_Goal_:
Convert the records from the line containing "Given: Select فیله مرغ طعم دار - دودی" through the end of the records into a two-column CSV with the columns "input" and "output", one row per record. Put each record's text and its answer in a single quoted field apiece, and replace any line breaks with spaces.

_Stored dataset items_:
+ + +
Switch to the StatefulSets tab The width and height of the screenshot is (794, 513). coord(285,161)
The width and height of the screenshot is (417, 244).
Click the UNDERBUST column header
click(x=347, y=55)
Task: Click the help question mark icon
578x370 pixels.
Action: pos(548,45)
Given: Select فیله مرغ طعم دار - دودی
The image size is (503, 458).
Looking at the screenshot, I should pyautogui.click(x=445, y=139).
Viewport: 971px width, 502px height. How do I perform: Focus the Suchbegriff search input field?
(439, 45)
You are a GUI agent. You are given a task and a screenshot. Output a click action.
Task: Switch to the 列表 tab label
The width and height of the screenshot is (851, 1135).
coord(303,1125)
+ + +
_Solution to the exercise_:
input,output
"Given: Select فیله مرغ طعم دار - دودی The image size is (503, 458).","Looking at the screenshot, I should pyautogui.click(x=445, y=139)."
"Viewport: 971px width, 502px height. How do I perform: Focus the Suchbegriff search input field?","(439, 45)"
"You are a GUI agent. You are given a task and a screenshot. Output a click action. Task: Switch to the 列表 tab label The width and height of the screenshot is (851, 1135).","coord(303,1125)"